Tasks to complete —
[1] Please reproduce the North Sea passage between "After all, it’s" and "been here before.", inclusive.
[2] List every hyphenated word in the North Sea passage.
[3] Resume the North Sea passage from its last sentence onward.

Source passage —
Sometimes sentiment turns one way and takes a while to turn back.

The gas in the southern North Sea is conventional and as such shouldn’t come up against any sort of politically-charged opposition.

The question here is: will these prospects prove economic?

After all, it’s no secret that the North Sea is not the investment destination it once was, what with the oil price slump and an apparent lack of interest on the part of the UK Treasury in providing investment incentives.

But Cluff’s been here before.

He knows the territory, and he knows only too well it’s premature to write off the North Sea just yet.

“There is a tremendous opportunity for companies to re-invent themselves in the North Sea,” he says. “It’s a good time to be in the business.”

Indeed, with the big money pulling out, the chances of decent medium-sized assets coming onto the market at reasonable prices have never looked brighter.

A company like Cluff Natural Resources, which is already established in the area, might make a natural home for assets being off-loaded by a distressed seller.

But that’s in the future.

Supplied records —
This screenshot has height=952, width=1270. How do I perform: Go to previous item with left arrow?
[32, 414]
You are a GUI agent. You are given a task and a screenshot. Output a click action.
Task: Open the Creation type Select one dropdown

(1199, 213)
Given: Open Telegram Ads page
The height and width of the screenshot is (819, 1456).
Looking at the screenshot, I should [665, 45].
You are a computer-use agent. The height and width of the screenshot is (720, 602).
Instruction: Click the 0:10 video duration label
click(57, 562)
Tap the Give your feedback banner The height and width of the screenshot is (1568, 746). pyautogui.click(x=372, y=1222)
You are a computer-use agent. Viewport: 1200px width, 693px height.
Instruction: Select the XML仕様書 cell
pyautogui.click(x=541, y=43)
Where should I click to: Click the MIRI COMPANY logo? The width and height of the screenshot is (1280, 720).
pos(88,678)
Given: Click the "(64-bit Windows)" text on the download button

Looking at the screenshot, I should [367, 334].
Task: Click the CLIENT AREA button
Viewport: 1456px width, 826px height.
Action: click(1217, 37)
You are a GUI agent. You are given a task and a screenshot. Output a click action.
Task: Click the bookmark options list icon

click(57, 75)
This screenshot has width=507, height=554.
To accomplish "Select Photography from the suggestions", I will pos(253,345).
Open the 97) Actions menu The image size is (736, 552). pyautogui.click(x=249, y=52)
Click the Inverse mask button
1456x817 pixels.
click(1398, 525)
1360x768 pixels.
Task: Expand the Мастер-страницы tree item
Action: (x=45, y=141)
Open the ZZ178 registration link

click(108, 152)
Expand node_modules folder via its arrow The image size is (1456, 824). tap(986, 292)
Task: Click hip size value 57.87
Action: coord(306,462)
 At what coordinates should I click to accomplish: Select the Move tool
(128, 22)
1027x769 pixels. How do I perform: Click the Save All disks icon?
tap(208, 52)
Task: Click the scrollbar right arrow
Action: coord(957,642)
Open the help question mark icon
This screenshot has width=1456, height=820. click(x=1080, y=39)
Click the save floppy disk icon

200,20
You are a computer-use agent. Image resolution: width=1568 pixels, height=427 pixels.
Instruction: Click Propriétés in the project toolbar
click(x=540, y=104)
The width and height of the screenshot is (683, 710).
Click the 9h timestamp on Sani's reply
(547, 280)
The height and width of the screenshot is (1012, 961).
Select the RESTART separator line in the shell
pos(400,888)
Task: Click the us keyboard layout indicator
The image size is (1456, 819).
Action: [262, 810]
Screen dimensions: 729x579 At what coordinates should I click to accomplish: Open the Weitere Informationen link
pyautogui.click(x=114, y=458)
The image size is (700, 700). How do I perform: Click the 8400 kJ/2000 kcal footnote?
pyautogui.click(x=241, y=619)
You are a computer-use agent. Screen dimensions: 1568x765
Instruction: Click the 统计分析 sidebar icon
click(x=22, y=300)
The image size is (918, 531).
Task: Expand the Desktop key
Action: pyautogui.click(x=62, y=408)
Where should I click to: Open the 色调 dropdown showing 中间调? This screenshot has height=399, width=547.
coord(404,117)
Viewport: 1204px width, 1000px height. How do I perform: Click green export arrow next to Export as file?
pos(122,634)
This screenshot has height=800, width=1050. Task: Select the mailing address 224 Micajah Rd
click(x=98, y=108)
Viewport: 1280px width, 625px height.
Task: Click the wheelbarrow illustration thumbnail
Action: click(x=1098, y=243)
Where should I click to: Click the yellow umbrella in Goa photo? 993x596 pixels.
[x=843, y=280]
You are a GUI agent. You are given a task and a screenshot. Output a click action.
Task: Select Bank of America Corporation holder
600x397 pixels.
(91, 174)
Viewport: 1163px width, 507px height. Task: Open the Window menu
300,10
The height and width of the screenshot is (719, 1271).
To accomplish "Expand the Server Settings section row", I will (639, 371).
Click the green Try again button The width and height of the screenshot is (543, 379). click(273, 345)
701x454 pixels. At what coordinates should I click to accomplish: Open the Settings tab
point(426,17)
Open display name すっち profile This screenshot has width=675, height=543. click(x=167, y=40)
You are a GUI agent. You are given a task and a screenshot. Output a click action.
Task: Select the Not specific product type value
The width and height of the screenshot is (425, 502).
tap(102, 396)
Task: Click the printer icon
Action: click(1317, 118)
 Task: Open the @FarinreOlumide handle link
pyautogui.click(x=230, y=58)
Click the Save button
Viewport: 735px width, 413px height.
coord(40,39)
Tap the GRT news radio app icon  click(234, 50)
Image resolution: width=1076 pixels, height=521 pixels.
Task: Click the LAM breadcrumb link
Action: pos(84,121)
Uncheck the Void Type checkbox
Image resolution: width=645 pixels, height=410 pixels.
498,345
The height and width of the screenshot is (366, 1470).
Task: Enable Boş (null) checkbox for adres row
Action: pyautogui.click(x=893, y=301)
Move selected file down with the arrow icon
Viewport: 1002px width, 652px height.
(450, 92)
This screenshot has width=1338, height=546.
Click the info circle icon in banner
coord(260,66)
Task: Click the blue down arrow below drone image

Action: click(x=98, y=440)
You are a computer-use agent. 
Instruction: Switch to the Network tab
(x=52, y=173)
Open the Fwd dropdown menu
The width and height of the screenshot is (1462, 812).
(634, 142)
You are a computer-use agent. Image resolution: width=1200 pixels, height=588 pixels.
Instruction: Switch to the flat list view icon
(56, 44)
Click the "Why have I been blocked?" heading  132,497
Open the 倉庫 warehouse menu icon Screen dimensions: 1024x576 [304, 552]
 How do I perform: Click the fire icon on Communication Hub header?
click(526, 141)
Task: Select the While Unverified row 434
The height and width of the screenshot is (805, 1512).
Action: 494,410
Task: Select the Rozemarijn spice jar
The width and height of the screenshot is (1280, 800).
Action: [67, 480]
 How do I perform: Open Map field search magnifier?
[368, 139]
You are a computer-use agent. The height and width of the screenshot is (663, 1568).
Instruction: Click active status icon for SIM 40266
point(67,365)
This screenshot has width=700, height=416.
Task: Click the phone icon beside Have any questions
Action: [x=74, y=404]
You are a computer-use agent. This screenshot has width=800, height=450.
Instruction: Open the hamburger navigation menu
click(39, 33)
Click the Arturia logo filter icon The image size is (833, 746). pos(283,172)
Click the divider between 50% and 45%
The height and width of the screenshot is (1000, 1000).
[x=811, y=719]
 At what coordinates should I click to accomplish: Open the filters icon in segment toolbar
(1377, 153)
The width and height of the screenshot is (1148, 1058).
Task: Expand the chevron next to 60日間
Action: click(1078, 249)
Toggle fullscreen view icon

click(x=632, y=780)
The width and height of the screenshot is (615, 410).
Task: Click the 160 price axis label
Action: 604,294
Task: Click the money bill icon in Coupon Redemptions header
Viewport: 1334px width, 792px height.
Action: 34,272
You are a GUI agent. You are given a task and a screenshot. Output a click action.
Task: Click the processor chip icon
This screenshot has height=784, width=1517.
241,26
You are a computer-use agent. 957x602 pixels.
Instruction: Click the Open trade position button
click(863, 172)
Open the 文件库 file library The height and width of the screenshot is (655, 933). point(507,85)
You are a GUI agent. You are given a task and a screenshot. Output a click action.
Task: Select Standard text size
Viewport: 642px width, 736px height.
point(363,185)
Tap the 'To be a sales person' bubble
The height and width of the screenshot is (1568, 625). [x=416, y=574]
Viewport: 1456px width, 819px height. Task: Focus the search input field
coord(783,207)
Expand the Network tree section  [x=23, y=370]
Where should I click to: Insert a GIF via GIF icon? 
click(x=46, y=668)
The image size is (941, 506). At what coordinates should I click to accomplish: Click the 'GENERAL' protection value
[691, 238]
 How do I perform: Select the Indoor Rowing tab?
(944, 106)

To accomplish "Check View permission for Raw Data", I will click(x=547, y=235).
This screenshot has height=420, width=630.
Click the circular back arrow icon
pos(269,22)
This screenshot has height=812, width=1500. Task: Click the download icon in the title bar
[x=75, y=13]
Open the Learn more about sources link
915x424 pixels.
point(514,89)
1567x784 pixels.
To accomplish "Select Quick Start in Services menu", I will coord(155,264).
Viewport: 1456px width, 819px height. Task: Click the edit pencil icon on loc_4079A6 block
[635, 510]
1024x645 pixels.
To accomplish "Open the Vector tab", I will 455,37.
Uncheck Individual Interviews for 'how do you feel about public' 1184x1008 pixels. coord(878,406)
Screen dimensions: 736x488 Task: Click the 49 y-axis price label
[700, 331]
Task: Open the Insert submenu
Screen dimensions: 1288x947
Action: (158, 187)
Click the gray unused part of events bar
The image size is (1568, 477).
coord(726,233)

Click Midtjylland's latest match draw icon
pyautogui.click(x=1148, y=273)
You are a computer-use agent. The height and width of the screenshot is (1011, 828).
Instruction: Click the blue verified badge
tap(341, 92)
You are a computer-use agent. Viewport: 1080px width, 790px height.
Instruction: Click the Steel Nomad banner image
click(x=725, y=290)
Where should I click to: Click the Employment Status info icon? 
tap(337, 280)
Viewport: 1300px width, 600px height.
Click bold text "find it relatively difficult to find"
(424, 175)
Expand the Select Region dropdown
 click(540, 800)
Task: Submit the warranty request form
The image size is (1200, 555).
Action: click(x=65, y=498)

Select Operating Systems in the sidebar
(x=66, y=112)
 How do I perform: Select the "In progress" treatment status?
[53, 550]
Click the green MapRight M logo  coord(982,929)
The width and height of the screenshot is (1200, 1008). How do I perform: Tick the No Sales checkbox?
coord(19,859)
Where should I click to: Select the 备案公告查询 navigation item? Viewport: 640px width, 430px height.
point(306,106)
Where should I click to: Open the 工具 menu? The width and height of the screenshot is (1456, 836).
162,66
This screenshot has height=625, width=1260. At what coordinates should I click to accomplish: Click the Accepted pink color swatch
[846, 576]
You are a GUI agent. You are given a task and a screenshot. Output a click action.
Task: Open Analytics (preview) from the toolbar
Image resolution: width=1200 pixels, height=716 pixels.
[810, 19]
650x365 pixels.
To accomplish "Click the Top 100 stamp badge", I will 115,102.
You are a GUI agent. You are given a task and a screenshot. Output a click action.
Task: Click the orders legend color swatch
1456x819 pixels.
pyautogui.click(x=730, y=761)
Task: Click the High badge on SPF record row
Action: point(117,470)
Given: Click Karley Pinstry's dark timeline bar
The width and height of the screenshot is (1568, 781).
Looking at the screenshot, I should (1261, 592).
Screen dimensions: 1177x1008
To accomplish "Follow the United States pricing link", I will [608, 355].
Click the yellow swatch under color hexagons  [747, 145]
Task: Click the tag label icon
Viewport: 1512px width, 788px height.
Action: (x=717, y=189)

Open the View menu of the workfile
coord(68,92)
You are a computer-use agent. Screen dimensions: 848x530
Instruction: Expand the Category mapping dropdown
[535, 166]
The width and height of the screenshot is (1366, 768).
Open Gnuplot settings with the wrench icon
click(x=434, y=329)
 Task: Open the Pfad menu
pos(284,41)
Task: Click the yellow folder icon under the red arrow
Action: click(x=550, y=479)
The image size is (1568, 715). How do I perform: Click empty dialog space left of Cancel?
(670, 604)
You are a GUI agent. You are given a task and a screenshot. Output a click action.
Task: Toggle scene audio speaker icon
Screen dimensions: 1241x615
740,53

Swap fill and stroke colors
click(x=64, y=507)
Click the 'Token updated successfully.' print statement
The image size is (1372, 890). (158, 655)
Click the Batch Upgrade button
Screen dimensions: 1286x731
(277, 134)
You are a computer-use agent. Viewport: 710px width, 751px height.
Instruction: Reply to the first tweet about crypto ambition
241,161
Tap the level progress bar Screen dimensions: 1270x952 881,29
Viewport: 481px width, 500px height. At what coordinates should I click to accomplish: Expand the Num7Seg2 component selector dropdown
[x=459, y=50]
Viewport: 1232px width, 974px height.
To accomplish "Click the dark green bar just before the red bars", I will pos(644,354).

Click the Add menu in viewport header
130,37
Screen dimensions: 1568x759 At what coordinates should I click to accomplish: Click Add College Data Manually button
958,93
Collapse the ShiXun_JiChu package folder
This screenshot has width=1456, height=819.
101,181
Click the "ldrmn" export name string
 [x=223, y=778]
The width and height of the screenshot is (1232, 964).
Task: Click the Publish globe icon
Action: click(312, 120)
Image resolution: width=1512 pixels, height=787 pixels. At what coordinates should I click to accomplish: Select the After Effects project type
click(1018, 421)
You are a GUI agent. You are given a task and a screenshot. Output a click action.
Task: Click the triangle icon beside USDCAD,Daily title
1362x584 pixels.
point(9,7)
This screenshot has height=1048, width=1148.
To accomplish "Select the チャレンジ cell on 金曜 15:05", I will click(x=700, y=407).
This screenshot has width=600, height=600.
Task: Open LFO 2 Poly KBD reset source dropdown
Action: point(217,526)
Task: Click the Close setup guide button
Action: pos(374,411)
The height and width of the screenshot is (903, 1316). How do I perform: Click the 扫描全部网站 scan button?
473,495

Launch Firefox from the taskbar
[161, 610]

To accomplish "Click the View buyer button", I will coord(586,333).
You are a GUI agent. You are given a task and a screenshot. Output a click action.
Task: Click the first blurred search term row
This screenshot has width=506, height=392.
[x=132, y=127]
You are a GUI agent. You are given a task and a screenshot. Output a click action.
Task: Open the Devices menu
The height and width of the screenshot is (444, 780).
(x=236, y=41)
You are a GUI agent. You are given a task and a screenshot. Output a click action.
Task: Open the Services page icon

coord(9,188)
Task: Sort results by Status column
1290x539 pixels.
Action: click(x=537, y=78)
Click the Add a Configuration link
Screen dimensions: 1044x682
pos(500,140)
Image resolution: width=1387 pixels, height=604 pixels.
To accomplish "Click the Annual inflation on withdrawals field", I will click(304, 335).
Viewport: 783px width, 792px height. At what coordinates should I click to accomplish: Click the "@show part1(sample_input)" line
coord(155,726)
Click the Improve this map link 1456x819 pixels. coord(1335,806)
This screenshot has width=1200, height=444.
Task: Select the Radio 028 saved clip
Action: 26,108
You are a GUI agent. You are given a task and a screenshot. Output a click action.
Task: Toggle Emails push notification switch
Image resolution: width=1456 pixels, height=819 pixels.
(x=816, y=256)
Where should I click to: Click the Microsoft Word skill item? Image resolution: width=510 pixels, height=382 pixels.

Expected outputs —
[1]
After all, it’s no secret that the North Sea is not the investment destination it once was, what with the oil price slump and an apparent lack of interest on the part of the UK Treasury in providing investment incentives.

But Cluff’s been here before.

[2]
politically-charged
re-invent
medium-sized
off-loaded

[3]
For now, Cluff is busy firming up the foundations of what it’s got.

The company announced that the best estimate for unrisked gas initially in place across four of the most prospective license blocks in the southern North Sea amounted to 233 billion cubic feet (bcf).

Further work is likely to deliver additional gas initially in place, particularly in the neighbourhood of Centrica’s (LON:CAN) recent discovery at Pegasus West.

“We’d like to have a big portfolio of North Sea resources and exploration,” continues Cluff.

“I formed this company to buy production. But at the time it was all too fully valued.”

That’s not the case so much now, and Cluff is clearly itching to add to what he’s got, given the set-back with UGC.